Idem dans « Les ignorants », où sa présentation de Richard Leroy était si élogieuse qu’elle en paraissait caricaturale. Tout ce que faisait, disait, pensait ce brave vigneron était au-dessus du commun des mortels. Il était dépeint comme une espèce de surhomme, jouissant de toutes les qualités, ayant compris toutes les lois de l’univers, ne pouvant faire que le meilleur vin du monde.
Dans une moindre mesure, c’est un peu pareil dans « Là où tu vas ».
Davodeau focalise exclusivement sur Françoise, au détriment de ses patients. Il décrit l’action de son épouse comme exemplaire, fruit d’une sagesse hors-norme et d’une bienveillance infinie. Attention, je ne dis pas que c’est faux.

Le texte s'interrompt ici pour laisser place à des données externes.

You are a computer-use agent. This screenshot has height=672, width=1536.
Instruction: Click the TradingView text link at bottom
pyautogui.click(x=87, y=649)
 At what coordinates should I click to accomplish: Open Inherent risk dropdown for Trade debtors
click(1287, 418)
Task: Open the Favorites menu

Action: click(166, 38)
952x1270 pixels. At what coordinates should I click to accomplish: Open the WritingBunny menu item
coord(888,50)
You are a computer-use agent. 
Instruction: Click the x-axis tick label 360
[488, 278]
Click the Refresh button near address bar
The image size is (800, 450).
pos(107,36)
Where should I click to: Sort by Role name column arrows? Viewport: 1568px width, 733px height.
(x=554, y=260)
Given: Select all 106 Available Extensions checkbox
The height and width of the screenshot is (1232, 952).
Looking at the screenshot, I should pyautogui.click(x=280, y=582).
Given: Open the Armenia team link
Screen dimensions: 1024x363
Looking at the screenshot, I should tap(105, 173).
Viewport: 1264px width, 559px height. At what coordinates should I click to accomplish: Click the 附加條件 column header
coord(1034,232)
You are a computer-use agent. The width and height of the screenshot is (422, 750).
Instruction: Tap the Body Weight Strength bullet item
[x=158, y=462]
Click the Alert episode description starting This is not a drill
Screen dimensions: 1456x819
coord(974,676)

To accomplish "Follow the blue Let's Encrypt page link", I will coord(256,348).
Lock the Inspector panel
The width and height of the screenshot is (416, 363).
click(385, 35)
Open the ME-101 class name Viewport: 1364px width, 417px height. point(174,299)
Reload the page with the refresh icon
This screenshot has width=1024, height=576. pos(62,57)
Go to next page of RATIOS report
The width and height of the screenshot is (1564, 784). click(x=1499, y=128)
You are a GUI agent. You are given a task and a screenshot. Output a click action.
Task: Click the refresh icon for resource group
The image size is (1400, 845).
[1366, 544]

Je suis convaincu que cette dame est une excellente professionnelle ; sa déontologie et son expérience humaine ne faisant aucun doute.
Cependant, il est tout aussi évident que son auteur de mari a soigneusement trié ce qu’elle a pu lui dire pour ne servir que son propos à lui. Cette forme de partialité, typique de son style, se ressent constamment. Jamais on ne la voit douter. Chaque mot qu’elle emploie est à la bonne place. Elle ne se trompe jamais…
Et quand « Ça ne marche pas toujours », comme s’intitule le seul chapitre où elle « échoue », elle n’y est évidemment pour rien. Les trois seuls exemples cités montrent bien que c’est la faute de la famille, de l’aidant, ou pire, de l’emprise qu’avait le méchant mari sur la femme. Bref, vous voyez l’idée.
Quand on travaille avec de l’humain – j’en sais quelque chose, croyez-moi – l’équilibre est toujours fragile. On ne contrôle pas tout, loin de là, et la charge émotionnelle est intense. De nombreux soignants, qui rament au quotidien, pourraient presque se sentir dévalorisés à la lecture d’un tel album.
Par ailleurs, Étienne et Françoise ont l’air de vivre dans d’excellentes conditions matérielles et socioculturelles, à la campagne, dans un environnement préservé et apaisé. Grand bien leur fasse. Mais c’est rarement le cas chez les personnels soignants ordinaires, particulièrement sous-payés, qui n’ont pas la chance de bénéficier de telles conditions d’exercice. Cet aspect n’est jamais évoqué dans l’album. Apparemment, ce n’était pas l’intention d’Étienne Davodeau qui n’a souhaité parler que de sa femme et pas du tout de la profession. Un peu dommage car même si Françoise est admirable, cela restreint clairement l’intérêt de l’ouvrage.
« Là où tu vas » reste un album solide et instructif mais il aurait été sans doute bien plus pertinent s’il avait laissé la place à la nuance, aux gens, à l'émotion, aux failles inhérentes au métier. Et surtout, s’il s’était un peu décentré de ce nombrilisme, hélas récurrent chez son auteur.
Je ne regrette pas mon achat mais je ne me sens plus en phase avec lui.